= Howard Frazin =

American composer (born 1962)

Howard Frazin (born 1962) is a composer based in Somerville, Massachusetts. His works are published by Edition Peters and he has served as president of Composers in Red Sneakers. He served on the faculty of the Longy School of Music and has taught at New England Conservatory, Northeastern University, and Roxbury Latin School.

== Life ==
Howard Frazin was raised in Lincolnwood, Illinois, and graduated from Niles West High School. He received a bachelor of arts in English from the University of Michigan in 1985 before beginning his formal musical training at the New England Conservatory, where he studied between 1984 and 1989. In 1994, he earned a master of arts in music composition from the University of Minnesota, where he studied with Dominick Argento. Frazin subsequently settled in Massachusetts, living in Cambridge and Somerville.

== Music ==
Frazin's music is for the most part recognizably tonal, described by New Music Connoisseur as inhabiting "a slightly clouded tonal world that ably weds aspects of Leonard Bernstein and Olivier Messiaen."

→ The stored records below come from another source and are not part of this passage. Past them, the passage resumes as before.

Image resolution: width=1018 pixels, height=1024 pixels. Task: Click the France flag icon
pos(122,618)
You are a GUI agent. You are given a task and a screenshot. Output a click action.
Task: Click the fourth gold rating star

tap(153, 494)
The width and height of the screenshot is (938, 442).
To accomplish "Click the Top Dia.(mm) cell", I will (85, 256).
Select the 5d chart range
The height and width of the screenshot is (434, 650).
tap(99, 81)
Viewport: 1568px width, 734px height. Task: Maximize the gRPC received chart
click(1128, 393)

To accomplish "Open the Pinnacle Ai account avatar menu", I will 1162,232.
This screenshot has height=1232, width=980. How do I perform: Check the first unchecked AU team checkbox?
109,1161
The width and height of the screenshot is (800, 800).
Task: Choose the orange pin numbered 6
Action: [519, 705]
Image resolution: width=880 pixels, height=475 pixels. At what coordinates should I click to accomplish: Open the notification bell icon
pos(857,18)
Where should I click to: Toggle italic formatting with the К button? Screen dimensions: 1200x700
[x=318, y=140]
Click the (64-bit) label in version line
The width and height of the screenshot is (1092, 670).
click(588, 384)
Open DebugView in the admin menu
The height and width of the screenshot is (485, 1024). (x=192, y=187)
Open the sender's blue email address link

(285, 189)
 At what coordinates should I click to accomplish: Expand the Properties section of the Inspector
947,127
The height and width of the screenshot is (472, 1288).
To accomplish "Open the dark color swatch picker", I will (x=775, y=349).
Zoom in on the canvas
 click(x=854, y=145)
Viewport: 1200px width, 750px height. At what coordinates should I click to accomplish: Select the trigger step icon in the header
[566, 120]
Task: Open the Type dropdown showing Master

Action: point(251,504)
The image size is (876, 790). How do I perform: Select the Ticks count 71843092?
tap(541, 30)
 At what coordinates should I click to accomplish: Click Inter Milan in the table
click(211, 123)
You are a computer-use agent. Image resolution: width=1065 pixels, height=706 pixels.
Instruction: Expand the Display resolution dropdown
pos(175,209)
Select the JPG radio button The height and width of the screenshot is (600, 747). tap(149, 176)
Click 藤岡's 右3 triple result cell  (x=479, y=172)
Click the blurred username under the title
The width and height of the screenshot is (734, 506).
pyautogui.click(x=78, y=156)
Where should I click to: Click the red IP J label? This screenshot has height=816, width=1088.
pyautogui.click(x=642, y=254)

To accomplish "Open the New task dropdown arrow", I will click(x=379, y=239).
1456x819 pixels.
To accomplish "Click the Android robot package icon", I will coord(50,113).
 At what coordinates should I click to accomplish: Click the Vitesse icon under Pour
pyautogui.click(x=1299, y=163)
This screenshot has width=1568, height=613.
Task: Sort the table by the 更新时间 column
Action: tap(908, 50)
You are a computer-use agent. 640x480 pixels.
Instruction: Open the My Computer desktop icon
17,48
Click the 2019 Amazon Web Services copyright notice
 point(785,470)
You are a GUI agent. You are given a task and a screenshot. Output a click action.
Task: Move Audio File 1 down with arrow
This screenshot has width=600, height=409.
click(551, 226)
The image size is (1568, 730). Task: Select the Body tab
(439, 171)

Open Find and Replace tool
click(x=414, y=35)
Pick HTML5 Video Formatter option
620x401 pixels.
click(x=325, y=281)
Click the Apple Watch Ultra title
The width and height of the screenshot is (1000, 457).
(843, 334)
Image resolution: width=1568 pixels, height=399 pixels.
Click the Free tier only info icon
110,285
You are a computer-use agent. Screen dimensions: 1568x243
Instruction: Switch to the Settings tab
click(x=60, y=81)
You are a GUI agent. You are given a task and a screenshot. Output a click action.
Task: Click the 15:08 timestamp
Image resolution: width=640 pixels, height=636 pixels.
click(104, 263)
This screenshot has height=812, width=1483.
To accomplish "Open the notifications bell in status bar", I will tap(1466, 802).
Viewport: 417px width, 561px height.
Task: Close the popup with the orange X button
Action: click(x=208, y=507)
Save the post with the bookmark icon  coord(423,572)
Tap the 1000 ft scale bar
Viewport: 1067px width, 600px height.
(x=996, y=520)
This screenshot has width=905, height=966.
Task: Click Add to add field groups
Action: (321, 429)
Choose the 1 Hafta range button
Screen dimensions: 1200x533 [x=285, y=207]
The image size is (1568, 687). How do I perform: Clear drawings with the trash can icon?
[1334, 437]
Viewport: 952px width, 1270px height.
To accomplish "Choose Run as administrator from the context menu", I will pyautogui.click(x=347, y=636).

Among his most noted works is the oratorio, The Voice of Isaac, commissioned by PALS Children's Chorus and published by Edition Peters. The piece is a retelling of the Biblical story of the Binding of Isaac from Isaac's perspective, scored for chorus, soloists, and chamber orchestra. Writing in The Boston Globe after its March 2003 premiere at Jordan Hall, the critic Richard Dyer described it as "clear in design and Brittenesque in texture," going on to note, "in the children's voices, the story took on an almost unbearable poignancy."

In March 2007, Frazin's Theme and Reverberations for Two Tubas and Orchestra was premiered at Boston's Faneuil Hall. It was performed by the Boston Classical Orchestra, under Steven Lipsitt. The tuba soloists were Boston Symphony principal Mike Roylance and pediatrician/jazz musician Eli Newberger. The Boston Classical Orchestra later premiered Frazin's overture for orchestra, In the Forests of the Night in 2009, based on William Blake's Poem The Tyger, which had previously inspired Frazin's song for voice and piano The Tyger.

Frazin's works have been performed throughout the United States, Canada, France, and Russia, including festivals at Aspen, the Banff Centre for the Arts, the Gamper Contemporary Music Festival, Yellow Barn Summer Music Festival, the Janus 21 Ensemble Summer Series, the Composers' Forum of New York, the Society of Composers National Conference, and elsewhere.

== Career ==
In 1991, Frazin joined the composition faculty of the Longy School of Music, where he continued to teach until 2009. His works were regularly featured on the school's SeptemberFest, including Amid a Crowd of Stars for baritone and orchestra, which inaugurated the reopening of Pickman Hall after extensive renovations. While at Longy, Frazin founded a composition class for undergraduate and graduate performance majors and founded and directed a young performers composition program in the school's preparatory program. Since 2009, Frazin has taught at the New England Conservatory, Northeastern University, and Roxbury Latin School.

From 2002 until 2007, Frazin was president of Composers in Red Sneakers, a Boston-area composer's collective. In 2008 he co-founded WordSong, an organization that commissions new art songs from multiple composers all set to the same text, and presents them in an intimate, discussion-based setting.